You can purchase The Sapphire Widow in ebook and paperback now.


Ceylon ­‑

A cinnamon plantation

 

His slight build makes it difficult to tell his age, but sitting under the hanging branches of the banyan tree he looks lonely and, as sunlight filters through the glossy leaves, it dances on his thin limbs. This boy, more wood sprite than child of flesh and blood, is the kind of child a mother longs to wrap her arms around. He selects a pebble and, with a furrowed brow, concentrates, then throws it to see how far it will go. Satisfied it’s flown further than the one before, he clambers to his feet and walks around the little rhododendron- enclosed clearing, scuffing his sandals in the twigs and leaves that crackle and splinter beneath him.

He listens to owls ruffling their feathers and shifting in the tree, watches a striped squirrel race up a tree trunk, and then he sniffs the air – citronella, burnt earth, the aroma of cinnamon, and a tang of salty ocean he can almost taste. He picks a pale apricot blossom and buries his nose in its soft, fruity fragrance. This one is for his mother.

He watches a scarlet basker flitting from one leaf to another and wishes he had brought his book of insects with him. He’s never seen this one before except in the book, along with other dragonflies, damselflies and butterflies. He knows there are thousands of them in Ceylon – this place his mother calls a pearl.

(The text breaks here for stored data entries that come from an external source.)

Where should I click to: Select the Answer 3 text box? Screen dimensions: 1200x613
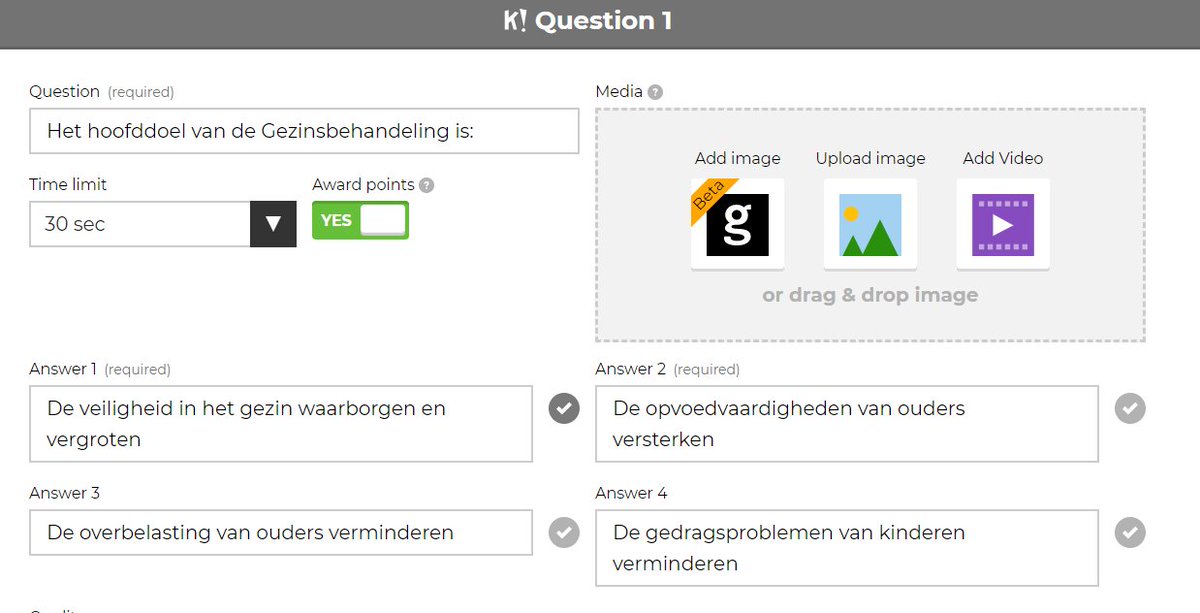coord(283,532)
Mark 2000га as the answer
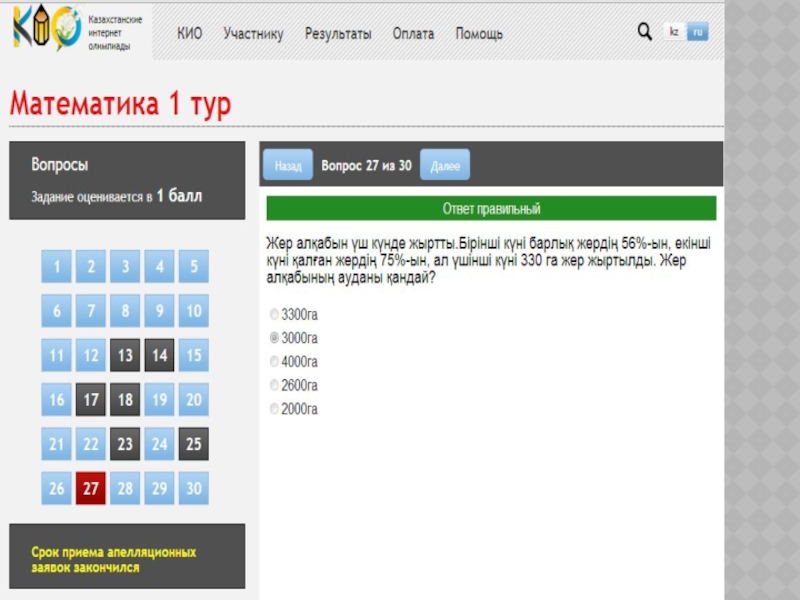The height and width of the screenshot is (600, 800). tap(275, 408)
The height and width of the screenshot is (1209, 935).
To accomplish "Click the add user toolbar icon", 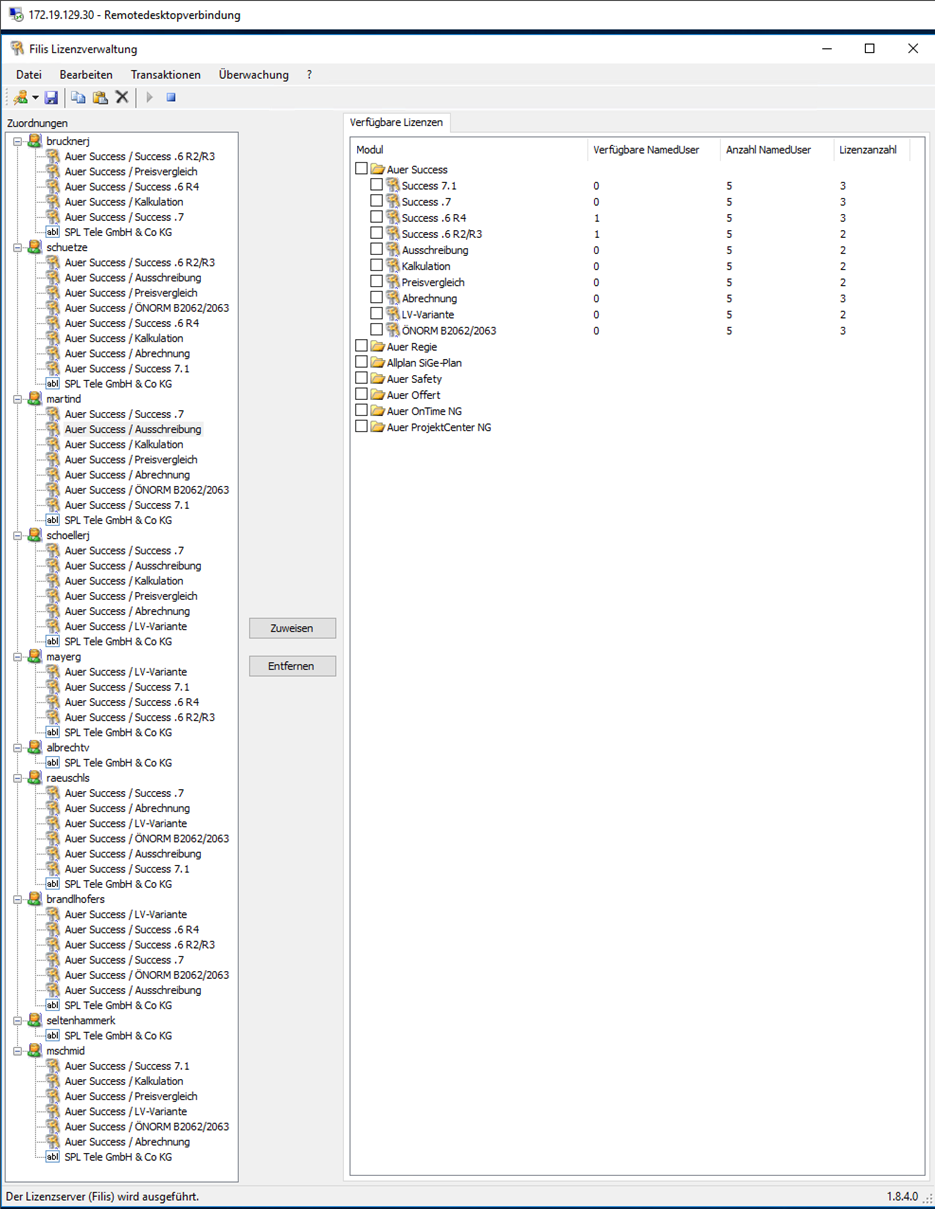I will pyautogui.click(x=20, y=97).
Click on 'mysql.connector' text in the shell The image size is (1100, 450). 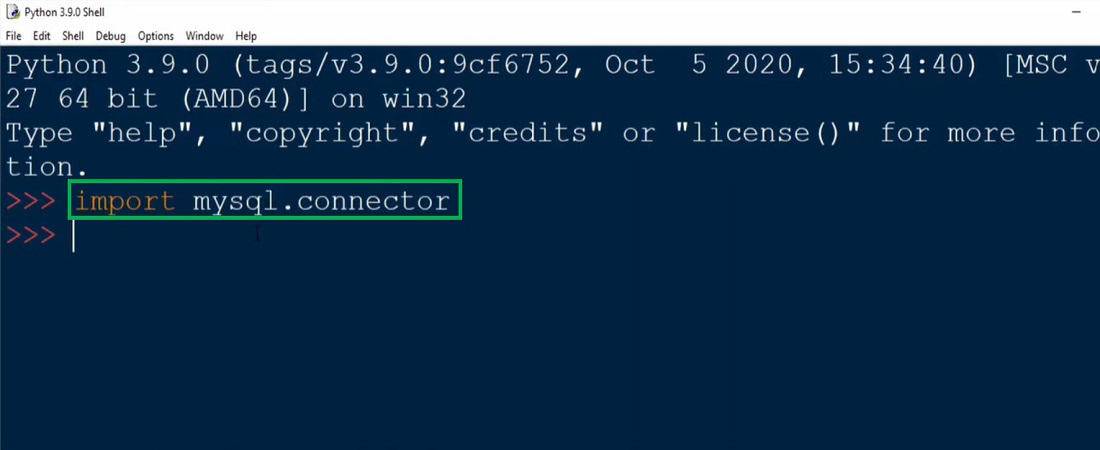click(x=320, y=201)
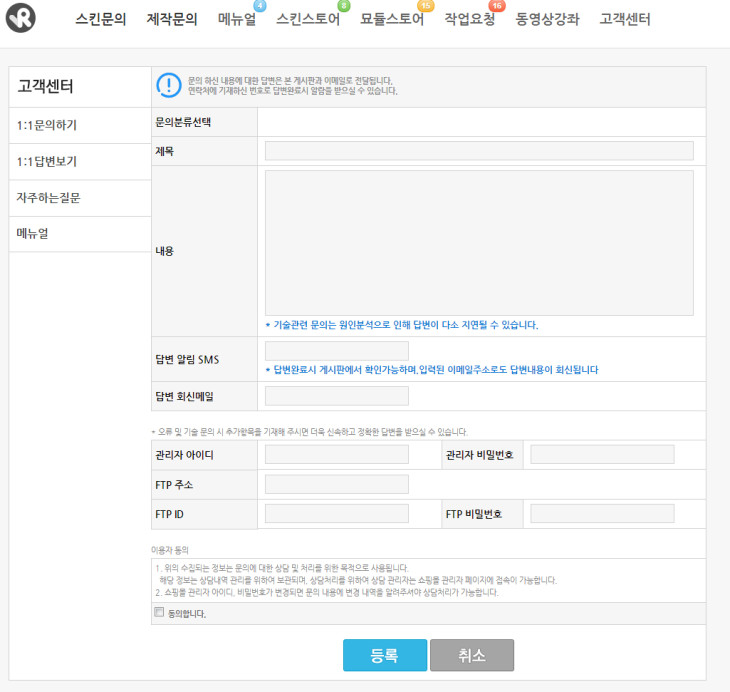The height and width of the screenshot is (692, 730).
Task: Click the FTP 비밀번호 input field
Action: point(602,514)
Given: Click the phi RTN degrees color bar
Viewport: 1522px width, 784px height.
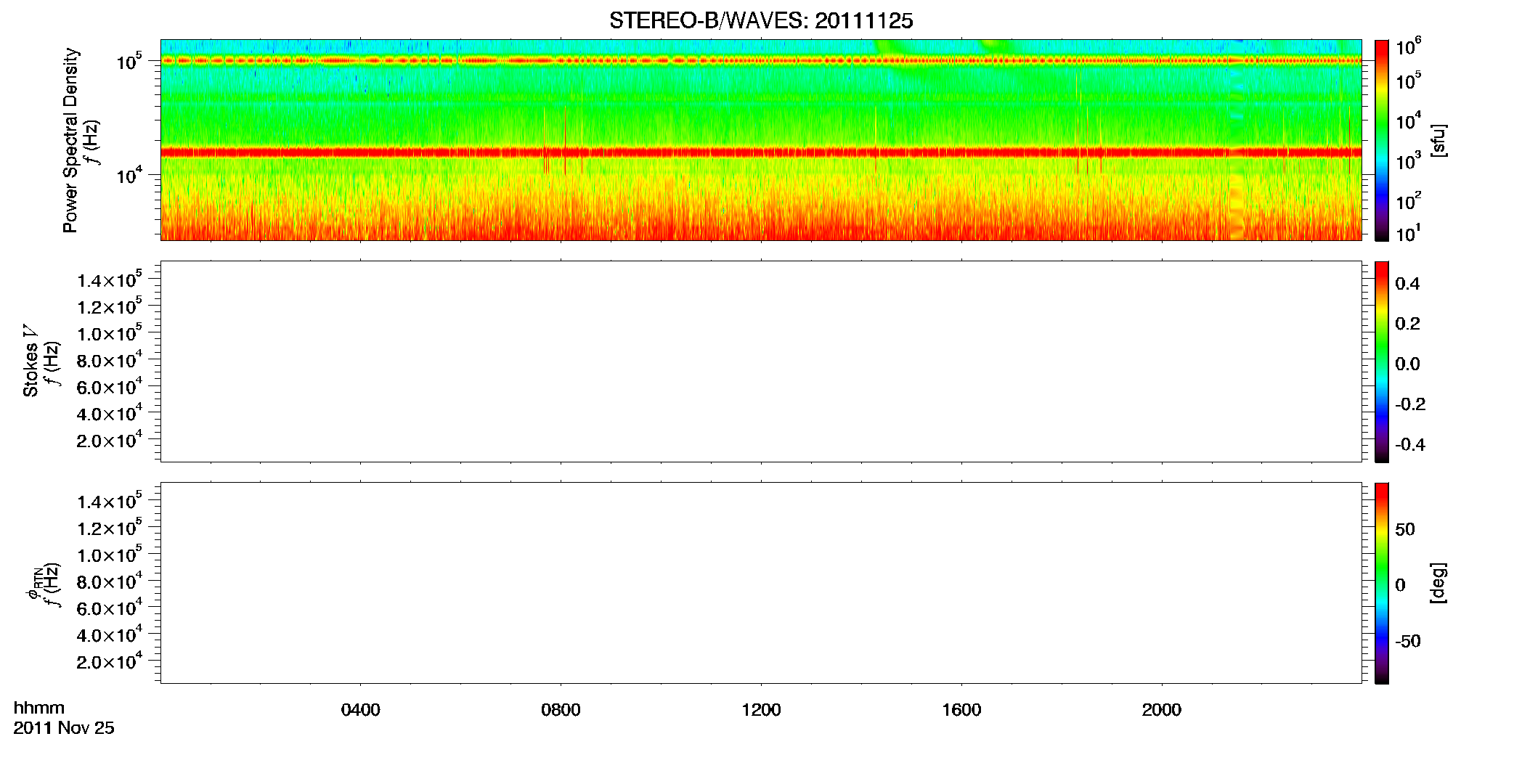Looking at the screenshot, I should click(1382, 583).
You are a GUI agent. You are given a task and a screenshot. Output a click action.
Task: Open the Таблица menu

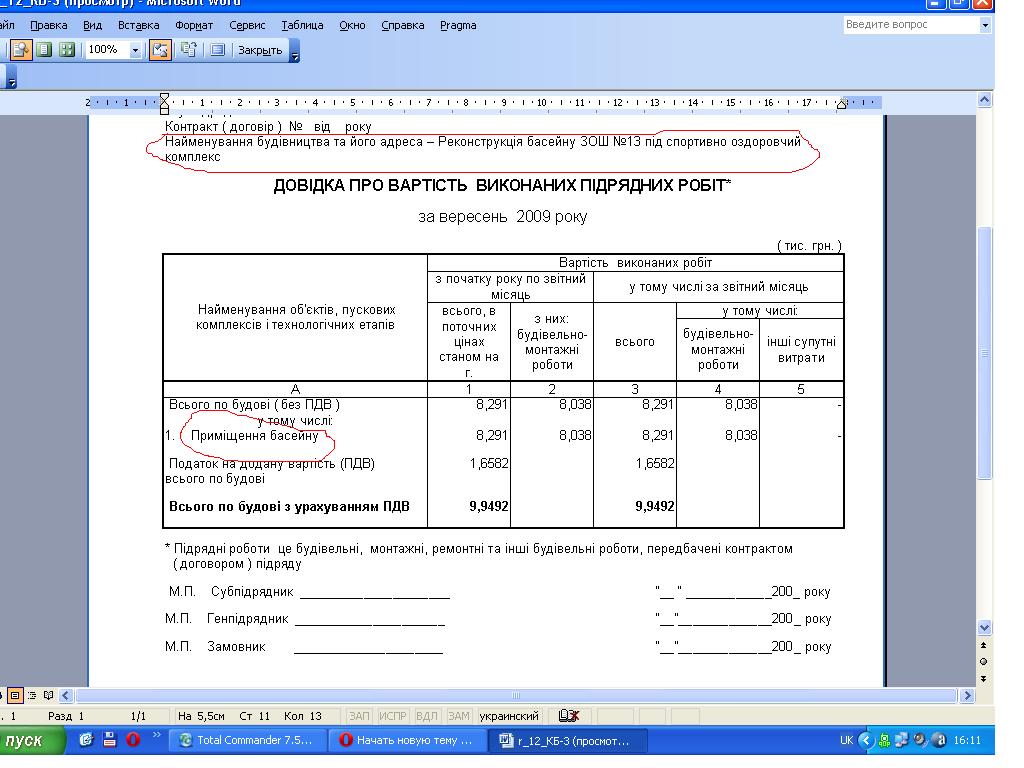(x=302, y=25)
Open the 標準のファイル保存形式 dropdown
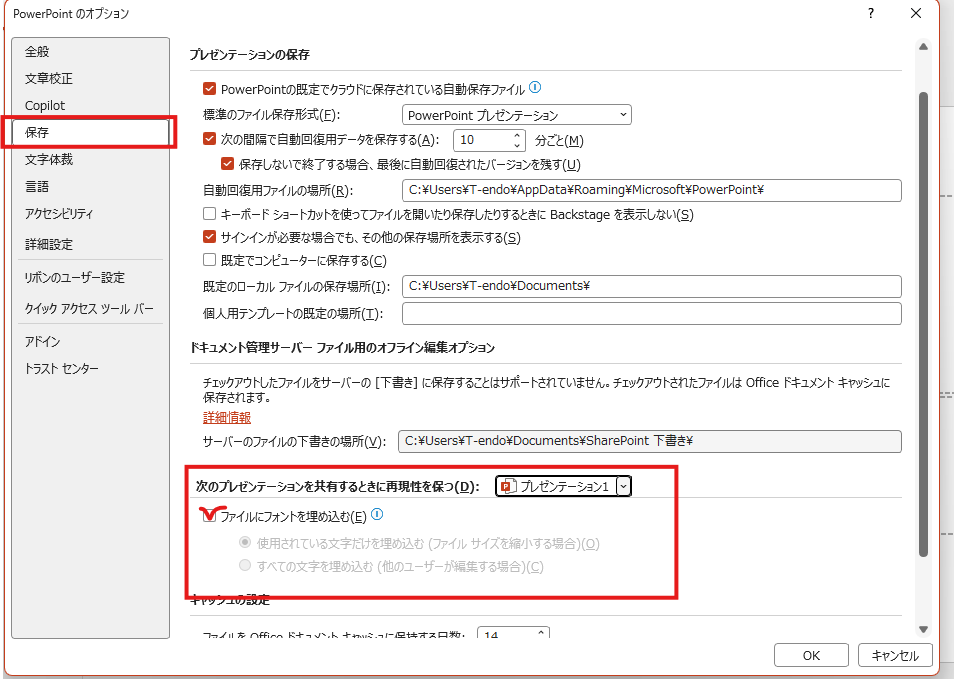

As a fresh breeze blows he feels it on his arms and his skin tingles. It’s the best place in the world, this glittering sun- sparkled forest, and he eagerly awaits a walk with his mother, in the evening when it’s cooler. She finds the heat of the day tiresome, but he knows all the shady places and there’s always somewhere cool to hide. But then a change comes over him and a trace of sadness darkens his face. Although he’s content playing alone, something in him longs for more, and he shivers from an uncomfortable feeling of guilt.

The moment passes.

When he walks with his mother, her scent wraps around him, and he enjoys calling out the names of birds for her to laugh in pretend amazement that he knows so many of them. His mother doesn’t laugh enough, though it’s hardly surprising, he thinks, given their circumstances. That’s the phrase he hears all the time: ‘given our circumstances’, it’s probably not a good idea. Or, ‘given our circumstances’, perhaps we’d better not.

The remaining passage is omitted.